Senator Schumer seeks to lower textbook costs

U.S. Senator Charles Schumer (D-NY) spoke about the trend of rising textbook prices and outlined a plan to combat the problem at a press conference held at Hofstra University on Monday.

If successfully implemented on Long Island, the plan could go on to significantly reduce the cost of books at St. John’s.

“One of the major issues that stand between Americans and an education is dollars,” Schumer said. “We are here to announce a war on high textbook prices.”

His findings from research and analysis of Long Island schools suggest that students pay an average of $998 a year on textbooks. His “war” is aimed at lowering prices of textbooks with the introduction of the Affordable Books for College Act (ABC) that he plans to introduce to the Senate sometime very soon.
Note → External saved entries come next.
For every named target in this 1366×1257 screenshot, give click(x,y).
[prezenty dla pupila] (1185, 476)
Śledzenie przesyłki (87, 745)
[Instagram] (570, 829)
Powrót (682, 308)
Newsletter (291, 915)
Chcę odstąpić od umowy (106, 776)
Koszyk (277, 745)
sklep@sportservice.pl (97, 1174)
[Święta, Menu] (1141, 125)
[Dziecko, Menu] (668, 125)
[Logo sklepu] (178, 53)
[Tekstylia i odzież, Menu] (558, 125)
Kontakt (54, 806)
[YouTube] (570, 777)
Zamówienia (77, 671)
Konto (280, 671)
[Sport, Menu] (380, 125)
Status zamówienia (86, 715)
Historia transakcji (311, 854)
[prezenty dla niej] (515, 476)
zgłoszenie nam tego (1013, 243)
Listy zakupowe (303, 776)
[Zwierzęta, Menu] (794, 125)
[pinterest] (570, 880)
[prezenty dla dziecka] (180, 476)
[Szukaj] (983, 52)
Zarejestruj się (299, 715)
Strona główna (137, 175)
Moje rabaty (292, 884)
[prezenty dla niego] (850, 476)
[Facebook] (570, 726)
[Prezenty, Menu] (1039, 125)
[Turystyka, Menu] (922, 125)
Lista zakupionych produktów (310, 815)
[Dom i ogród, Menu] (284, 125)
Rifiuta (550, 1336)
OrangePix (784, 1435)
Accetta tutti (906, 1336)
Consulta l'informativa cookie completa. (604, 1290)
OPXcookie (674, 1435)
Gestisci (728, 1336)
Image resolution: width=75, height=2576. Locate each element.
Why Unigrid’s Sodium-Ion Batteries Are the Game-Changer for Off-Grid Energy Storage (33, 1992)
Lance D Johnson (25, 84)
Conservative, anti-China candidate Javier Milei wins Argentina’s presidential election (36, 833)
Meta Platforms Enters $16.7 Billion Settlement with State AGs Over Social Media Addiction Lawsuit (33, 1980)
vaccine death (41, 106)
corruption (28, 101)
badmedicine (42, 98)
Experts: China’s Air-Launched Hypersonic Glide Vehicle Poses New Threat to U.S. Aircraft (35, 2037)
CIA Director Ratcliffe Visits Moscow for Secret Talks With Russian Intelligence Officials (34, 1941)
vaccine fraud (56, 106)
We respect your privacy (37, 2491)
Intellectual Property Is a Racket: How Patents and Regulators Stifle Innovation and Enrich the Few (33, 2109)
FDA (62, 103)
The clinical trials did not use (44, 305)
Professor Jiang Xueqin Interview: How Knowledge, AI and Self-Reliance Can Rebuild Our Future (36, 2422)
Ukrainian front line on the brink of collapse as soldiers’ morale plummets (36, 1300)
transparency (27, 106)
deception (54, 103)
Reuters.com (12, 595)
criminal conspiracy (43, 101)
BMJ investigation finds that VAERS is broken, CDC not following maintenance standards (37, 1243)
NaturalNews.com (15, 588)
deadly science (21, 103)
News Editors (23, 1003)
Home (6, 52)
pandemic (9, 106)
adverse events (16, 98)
The premise of the idea is similar to a university-wide library program. In essence, university bookstores would order their regular textbooks in a large enough quantity that would allow everyone in the class to purchase one book, but at a fraction of the price students normally pay. At the conclusion of each semester the students would return the books and the cycle would continue.

Schumer’s team estimated that this system could wind up saving students about $75 million, which breaks down to approximately $600 per student. While these numbers relate to Long Island schools, Schumer said that city schools were also a priority and would – if the program was effective on Long Island – benefit as well.

The program faces reluctance from schools because of the initial cost. To help offset the cost, Schumer has made provisions for loans to be distributed among schools to help them get the program off the ground. Once the loans are repaid the money would be distributed to other schools.

For the St. John’s community, the cost of textbooks has consistently hit students’ wallets hard year after year.

The campus bookstore changed from Barnes and Noble to the Follet Company last year, and that has produced many changes in relation to price.

Though the changes are subtle, some students feel the difference in their pockets. Some of the disparities include Barnes and Noble offering a 5 percent discount at the register for all new books, as well as different items located in the store. While Follet may have improved the aesthetics of the bookstore, the lack of discounts and the scarcity of a lot of required books has driven students to Ed’s Bookstore, located across from the University.

This is not the only plan that Schumer has in mind for alleviating the cost of textbooks for college students. He also plans on making the cost of certain expenses deductible.

“For the first time ever, this proposal would let parents or students deduct the cost of their books from their taxes,” Schumer said. “This means real dollars and real savings for middle class families who have to beg and borrow to send their kids to college.”

Over the years, the price of textbooks has risen at about 6 percent while inflation is only about 2.5 percent.

“For the most part us as college students have a rough time paying for anything, and textbooks don’t make it any easier,” junior Dorian Liriano said. “When you have textbooks costing about $150 a piece it doesn’t help either. It’s just too much and I really don’t believe that these textbook [prices] have to be this high.”

The resentment towards textbook prices is not limited to just undergraduate students.

“I feel that they [textbooks] are overpriced,” graduate student Gladymir Etienne said. “Especially since most professors do not use the textbook to its full extent, it’s pointless when we purchase a book for $130 and hardly use it throughout the semester. Anything to help reduce the price of textbooks would be welcomed right now.”